# Given information
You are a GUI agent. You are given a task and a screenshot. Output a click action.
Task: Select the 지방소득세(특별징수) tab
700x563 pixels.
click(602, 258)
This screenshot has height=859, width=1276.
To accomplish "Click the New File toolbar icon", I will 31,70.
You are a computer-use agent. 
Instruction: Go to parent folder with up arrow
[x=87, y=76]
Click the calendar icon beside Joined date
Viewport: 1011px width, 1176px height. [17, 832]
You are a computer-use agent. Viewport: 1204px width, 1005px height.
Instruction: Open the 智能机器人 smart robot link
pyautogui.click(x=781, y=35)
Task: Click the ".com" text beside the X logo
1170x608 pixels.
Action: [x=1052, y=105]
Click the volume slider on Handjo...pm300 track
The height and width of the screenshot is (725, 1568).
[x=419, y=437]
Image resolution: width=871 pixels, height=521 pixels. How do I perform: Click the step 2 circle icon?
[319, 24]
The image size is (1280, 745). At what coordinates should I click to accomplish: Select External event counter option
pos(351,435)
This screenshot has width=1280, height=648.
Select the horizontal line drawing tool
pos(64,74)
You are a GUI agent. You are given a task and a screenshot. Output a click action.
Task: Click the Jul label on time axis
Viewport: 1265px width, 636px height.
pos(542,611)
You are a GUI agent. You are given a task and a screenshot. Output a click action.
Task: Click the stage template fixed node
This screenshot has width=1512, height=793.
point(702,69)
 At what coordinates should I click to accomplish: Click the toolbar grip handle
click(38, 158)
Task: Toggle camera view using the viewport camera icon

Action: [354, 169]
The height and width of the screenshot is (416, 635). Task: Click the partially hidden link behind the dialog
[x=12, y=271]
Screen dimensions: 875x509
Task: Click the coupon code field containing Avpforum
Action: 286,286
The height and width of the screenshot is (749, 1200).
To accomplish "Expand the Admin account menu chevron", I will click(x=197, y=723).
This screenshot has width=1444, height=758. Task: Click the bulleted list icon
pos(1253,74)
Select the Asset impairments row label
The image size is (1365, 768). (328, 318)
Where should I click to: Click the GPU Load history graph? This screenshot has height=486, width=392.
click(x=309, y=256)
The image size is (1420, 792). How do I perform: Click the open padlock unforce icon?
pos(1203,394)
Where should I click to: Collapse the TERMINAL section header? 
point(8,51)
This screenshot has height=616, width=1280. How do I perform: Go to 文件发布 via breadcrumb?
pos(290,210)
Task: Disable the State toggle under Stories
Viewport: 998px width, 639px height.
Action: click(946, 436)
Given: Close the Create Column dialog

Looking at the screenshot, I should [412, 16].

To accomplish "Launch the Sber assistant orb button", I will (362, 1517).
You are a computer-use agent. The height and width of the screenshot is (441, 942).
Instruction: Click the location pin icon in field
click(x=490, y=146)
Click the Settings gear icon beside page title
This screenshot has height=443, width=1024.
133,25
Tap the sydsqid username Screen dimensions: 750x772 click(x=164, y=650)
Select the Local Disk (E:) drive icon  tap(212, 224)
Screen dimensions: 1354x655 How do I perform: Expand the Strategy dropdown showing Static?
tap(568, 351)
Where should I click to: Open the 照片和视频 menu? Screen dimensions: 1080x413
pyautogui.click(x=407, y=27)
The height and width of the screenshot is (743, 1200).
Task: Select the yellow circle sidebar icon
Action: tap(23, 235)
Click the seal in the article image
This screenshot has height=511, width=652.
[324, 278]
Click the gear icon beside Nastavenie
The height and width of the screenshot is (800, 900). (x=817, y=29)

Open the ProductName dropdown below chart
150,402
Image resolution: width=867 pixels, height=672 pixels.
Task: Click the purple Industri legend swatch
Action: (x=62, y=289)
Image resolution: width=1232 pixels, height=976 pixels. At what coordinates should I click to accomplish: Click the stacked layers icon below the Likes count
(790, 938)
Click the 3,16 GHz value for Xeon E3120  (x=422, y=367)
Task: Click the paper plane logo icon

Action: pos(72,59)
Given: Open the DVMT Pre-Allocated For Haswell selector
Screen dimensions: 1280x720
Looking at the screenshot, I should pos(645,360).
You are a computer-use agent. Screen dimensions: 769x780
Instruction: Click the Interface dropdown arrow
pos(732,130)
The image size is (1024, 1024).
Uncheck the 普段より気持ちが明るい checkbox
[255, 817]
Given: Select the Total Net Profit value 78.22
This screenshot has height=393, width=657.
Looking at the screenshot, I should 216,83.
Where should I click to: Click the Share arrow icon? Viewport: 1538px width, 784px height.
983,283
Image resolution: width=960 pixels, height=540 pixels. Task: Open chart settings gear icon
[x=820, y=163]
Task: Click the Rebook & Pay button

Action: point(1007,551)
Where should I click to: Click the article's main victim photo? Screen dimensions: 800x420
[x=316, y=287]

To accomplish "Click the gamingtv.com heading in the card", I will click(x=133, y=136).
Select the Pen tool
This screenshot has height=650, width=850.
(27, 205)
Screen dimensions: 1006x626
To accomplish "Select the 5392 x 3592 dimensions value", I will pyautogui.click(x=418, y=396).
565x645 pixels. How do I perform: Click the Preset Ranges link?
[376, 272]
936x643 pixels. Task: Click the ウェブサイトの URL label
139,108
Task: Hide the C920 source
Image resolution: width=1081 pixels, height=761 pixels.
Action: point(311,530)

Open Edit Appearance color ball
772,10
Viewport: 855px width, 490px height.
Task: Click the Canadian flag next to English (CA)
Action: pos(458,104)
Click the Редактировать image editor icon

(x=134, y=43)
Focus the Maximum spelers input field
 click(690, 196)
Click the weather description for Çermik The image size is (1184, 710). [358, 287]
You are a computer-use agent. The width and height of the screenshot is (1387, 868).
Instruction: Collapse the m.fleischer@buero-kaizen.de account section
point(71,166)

# About this exercise
Your task is to restate the material above word for word.

# Solution to this task
You are a GUI agent. You are given a task and a screenshot. Output a click action.
Task: Select the 지방소득세(특별징수) tab
700x563 pixels.
click(602, 258)
This screenshot has height=859, width=1276.
To accomplish "Click the New File toolbar icon", I will 31,70.
You are a computer-use agent. 
Instruction: Go to parent folder with up arrow
[x=87, y=76]
Click the calendar icon beside Joined date
Viewport: 1011px width, 1176px height. [17, 832]
You are a computer-use agent. Viewport: 1204px width, 1005px height.
Instruction: Open the 智能机器人 smart robot link
pyautogui.click(x=781, y=35)
Task: Click the ".com" text beside the X logo
1170x608 pixels.
Action: [x=1052, y=105]
Click the volume slider on Handjo...pm300 track
The height and width of the screenshot is (725, 1568).
[x=419, y=437]
Image resolution: width=871 pixels, height=521 pixels. How do I perform: Click the step 2 circle icon?
[319, 24]
The image size is (1280, 745). At what coordinates should I click to accomplish: Select External event counter option
pos(351,435)
This screenshot has width=1280, height=648.
Select the horizontal line drawing tool
pos(64,74)
You are a GUI agent. You are given a task and a screenshot. Output a click action.
Task: Click the Jul label on time axis
Viewport: 1265px width, 636px height.
pos(542,611)
You are a GUI agent. You are given a task and a screenshot. Output a click action.
Task: Click the stage template fixed node
This screenshot has width=1512, height=793.
point(702,69)
 At what coordinates should I click to accomplish: Click the toolbar grip handle
click(38, 158)
Task: Toggle camera view using the viewport camera icon

Action: [354, 169]
The height and width of the screenshot is (416, 635). Task: Click the partially hidden link behind the dialog
[x=12, y=271]
Screen dimensions: 875x509
Task: Click the coupon code field containing Avpforum
Action: 286,286
The height and width of the screenshot is (749, 1200).
To accomplish "Expand the Admin account menu chevron", I will click(x=197, y=723).
This screenshot has width=1444, height=758. Task: Click the bulleted list icon
pos(1253,74)
Select the Asset impairments row label
The image size is (1365, 768). (328, 318)
Where should I click to: Click the GPU Load history graph? This screenshot has height=486, width=392.
click(x=309, y=256)
The image size is (1420, 792). How do I perform: Click the open padlock unforce icon?
pos(1203,394)
Where should I click to: Collapse the TERMINAL section header? 
point(8,51)
This screenshot has height=616, width=1280. How do I perform: Go to 文件发布 via breadcrumb?
pos(290,210)
Task: Disable the State toggle under Stories
Viewport: 998px width, 639px height.
Action: click(946, 436)
Given: Close the Create Column dialog

Looking at the screenshot, I should [412, 16].

To accomplish "Launch the Sber assistant orb button", I will (362, 1517).
You are a computer-use agent. The height and width of the screenshot is (441, 942).
Instruction: Click the location pin icon in field
click(x=490, y=146)
Click the Settings gear icon beside page title
This screenshot has height=443, width=1024.
133,25
Tap the sydsqid username Screen dimensions: 750x772 click(x=164, y=650)
Select the Local Disk (E:) drive icon  tap(212, 224)
Screen dimensions: 1354x655 How do I perform: Expand the Strategy dropdown showing Static?
tap(568, 351)
Where should I click to: Open the 照片和视频 menu? Screen dimensions: 1080x413
pyautogui.click(x=407, y=27)
The height and width of the screenshot is (743, 1200).
Task: Select the yellow circle sidebar icon
Action: tap(23, 235)
Click the seal in the article image
This screenshot has height=511, width=652.
[324, 278]
Click the gear icon beside Nastavenie
The height and width of the screenshot is (800, 900). (x=817, y=29)

Open the ProductName dropdown below chart
150,402
Image resolution: width=867 pixels, height=672 pixels.
Task: Click the purple Industri legend swatch
Action: (x=62, y=289)
Image resolution: width=1232 pixels, height=976 pixels. At what coordinates should I click to accomplish: Click the stacked layers icon below the Likes count
(790, 938)
Click the 3,16 GHz value for Xeon E3120  (x=422, y=367)
Task: Click the paper plane logo icon

Action: pos(72,59)
Given: Open the DVMT Pre-Allocated For Haswell selector
Screen dimensions: 1280x720
Looking at the screenshot, I should pos(645,360).
You are a computer-use agent. Screen dimensions: 769x780
Instruction: Click the Interface dropdown arrow
pos(732,130)
The image size is (1024, 1024).
Uncheck the 普段より気持ちが明るい checkbox
[255, 817]
Given: Select the Total Net Profit value 78.22
This screenshot has height=393, width=657.
Looking at the screenshot, I should 216,83.
Where should I click to: Click the Share arrow icon? Viewport: 1538px width, 784px height.
983,283
Image resolution: width=960 pixels, height=540 pixels. Task: Open chart settings gear icon
[x=820, y=163]
Task: Click the Rebook & Pay button

Action: point(1007,551)
Where should I click to: Click the article's main victim photo? Screen dimensions: 800x420
[x=316, y=287]

To accomplish "Click the gamingtv.com heading in the card", I will click(x=133, y=136).
Select the Pen tool
This screenshot has height=650, width=850.
(27, 205)
Screen dimensions: 1006x626
To accomplish "Select the 5392 x 3592 dimensions value", I will pyautogui.click(x=418, y=396).
565x645 pixels. How do I perform: Click the Preset Ranges link?
[376, 272]
936x643 pixels. Task: Click the ウェブサイトの URL label
139,108
Task: Hide the C920 source
Image resolution: width=1081 pixels, height=761 pixels.
Action: point(311,530)

Open Edit Appearance color ball
772,10
Viewport: 855px width, 490px height.
Task: Click the Canadian flag next to English (CA)
Action: pos(458,104)
Click the Редактировать image editor icon

(x=134, y=43)
Focus the Maximum spelers input field
 click(690, 196)
Click the weather description for Çermik The image size is (1184, 710). [358, 287]
You are a computer-use agent. The width and height of the screenshot is (1387, 868).
Instruction: Collapse the m.fleischer@buero-kaizen.de account section
point(71,166)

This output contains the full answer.